There was a flaw in the liveness detection function of the biometric authentication system that is used by Apple for unlocking an iPhone using face recognition and that dangerous discovery has shocked attendees of the Black Hat hacker convention held in Las Vegas when cybersecurity researchers have managed to bypass the iPhone’s face recognition feature in just a mere 120 seconds and some things you can find in your desk.
Security measurements are made for our own protection. Making sure that your device is secured is one of the top-most priorities a device user needs to understand. The risk of hacks are always there, but it can still be minimized depending on the level of protection that the user places on his or her device.
FaceID is one of the best ways to secure your device, and it is also on par when it comes to thumbprint recognition. However, as demonstrated by the researches in Black Hat, it could still be exploited against the privacy of one person.
The researchers were able to alternatively access the iPhones of victims with the use of the face recognition feature. One hundred twenty seconds, it only took them 120 seconds to bypass a victims’ iPhone; in this, they needed three things: a pair of spectacles, some tape, and sleeping or unconscious iPhone user.
Black hat does not falter in producing some exciting security headlines every year, and the headlines this year has, so far, did not disappoint any of its readers. During a series of sessions checking the validity of the claim, Threatpost reported that researchers claim that “liveness detection has become the Achilles’ heel of biometric authentication security as it is to verify if the biometric being captured is an actual measurement from the authorized live person who is present at the time of capture.”

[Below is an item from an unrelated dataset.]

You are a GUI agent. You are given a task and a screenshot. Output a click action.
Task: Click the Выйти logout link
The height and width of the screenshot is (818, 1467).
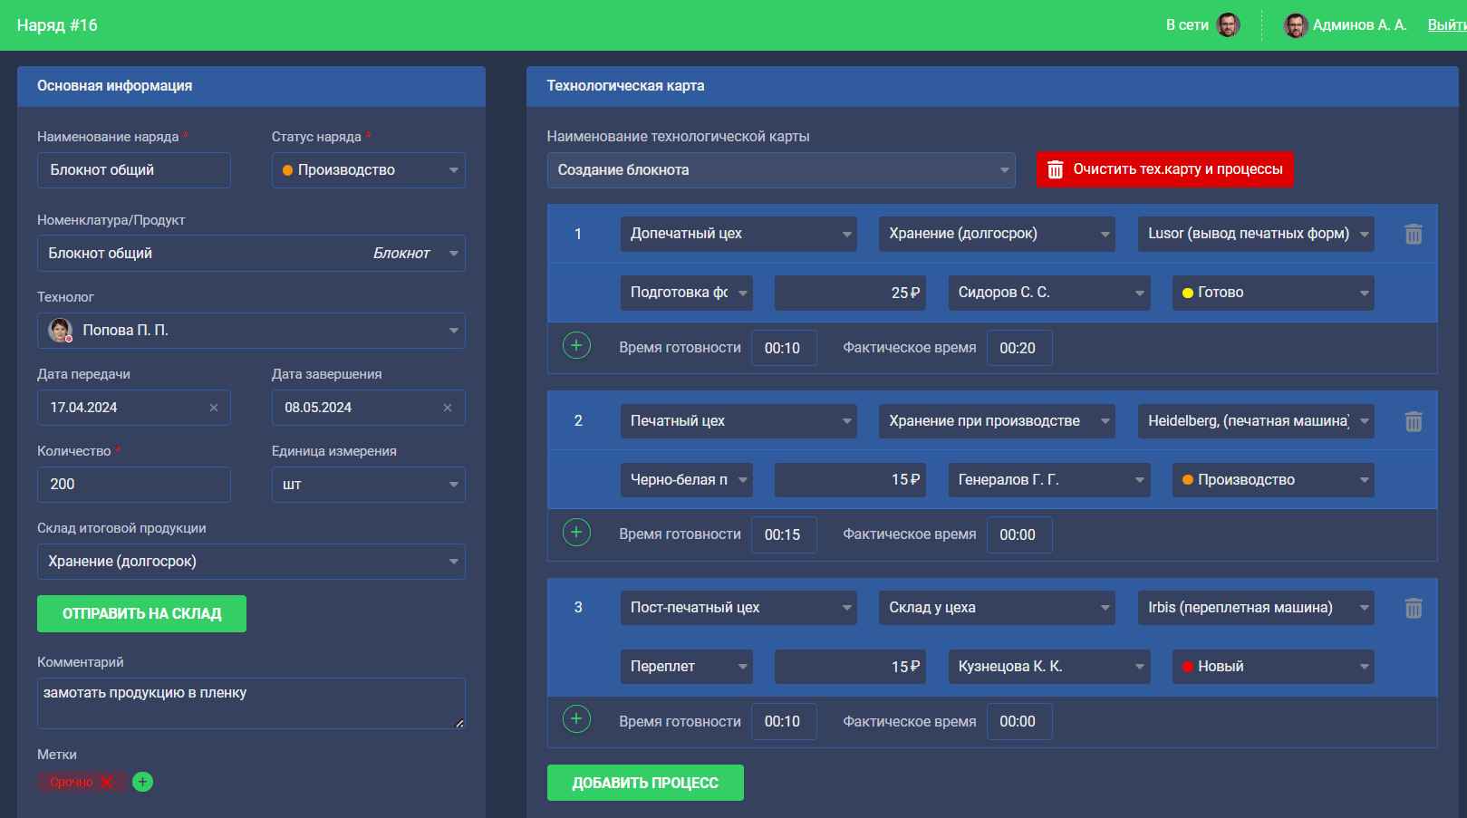tap(1446, 25)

This is to solve the problem when it comes to biometric hacking; hackers use the flaws in the authentication with either the help of wax hands or even 3D-printed heads.
All these kinds of hacks require physical access to enable the devices function. Ironically speaking, they can even hack your device even if you are not physically present at the moment all they need is either a copy of biometrics or any facial recognition that is similar to yours.
How does it work?
The FaceID liveness process wouldn’t extract full 3D data around the eyes, thus leaving a loophole for the use of glasses. It looks for a black area for the eye with a white point upon it for the iris. With this, researchers try to imitate this function by using a sunglass with white tape and a black tape at the middle.

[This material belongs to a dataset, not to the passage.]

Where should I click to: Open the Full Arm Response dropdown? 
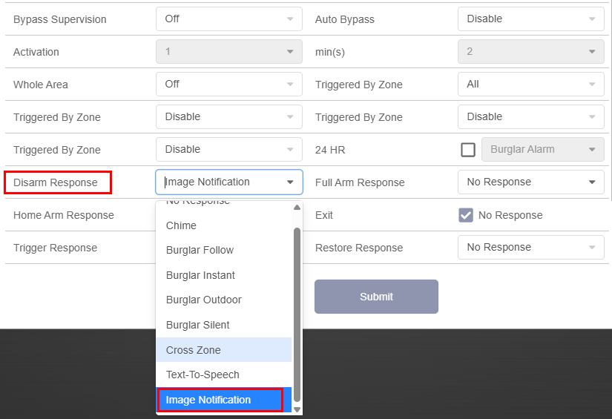pyautogui.click(x=530, y=182)
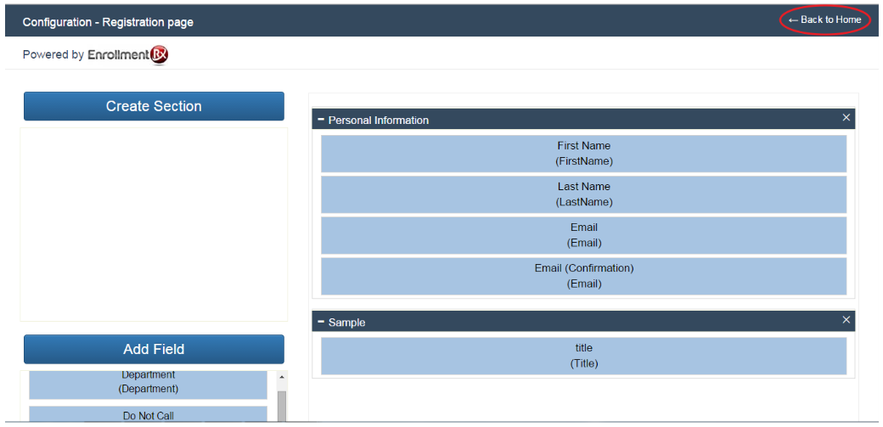Image resolution: width=883 pixels, height=427 pixels.
Task: Remove the Personal Information section via X
Action: point(846,118)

Allowing the white tape to be seen, this allows the FaceID to “recognize” it as the actual eyes. The process doesn’t end there; you still need to put the glasses on the sleeping victim and allow the facial recognition to operate and unlock the phone. This is because the phone will recognize the “white area” that has been placed on the glasses as the owner’s pupil and allowing it to unlock.

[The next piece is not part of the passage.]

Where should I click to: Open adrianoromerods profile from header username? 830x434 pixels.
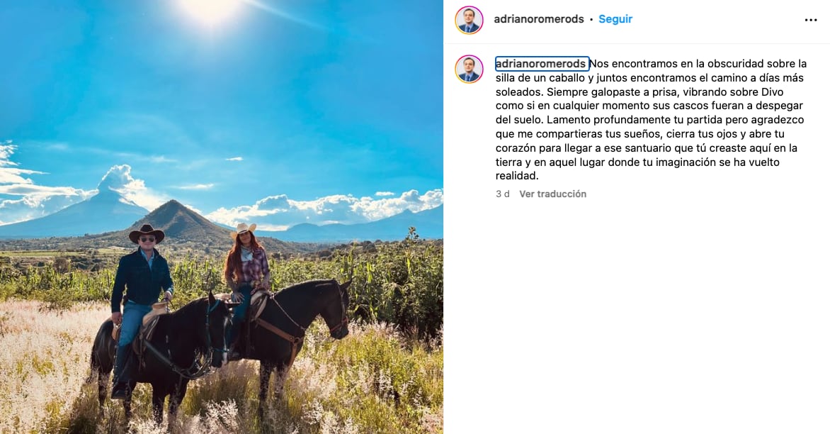point(539,19)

However, this may be the last time that you can say that it is simple. In the real world, it would be a struggle for the hackers to purposely locate the sleeping victim and place glasses on them to process a transfer of funds or any malicious acts on the user’s phone.
The hack is situational
The requirement for the hack is so situational that it might not even be possible to operate this in the real world. You may have the “X-glasses,” but it is nearly impossible to acquire a “sleeping victim” to put the glasses on. Also, if the phone is not set on facial recognition or FaceID, then it would be a lot harder to process the hack attempt.
However, iPhone users with FaceID turned on can still be left vulnerable for people that has access on them while they are sleeping or while they are unconscious – angry partner, friends, and even malicious acquaintances – all of them could use this vulnerability to creep into someone’s iPhone without them knowing.
Apple is now working to resolve this issue and update there liveness detection function in order to prevent future mishaps when it comes to the facial recognition feature.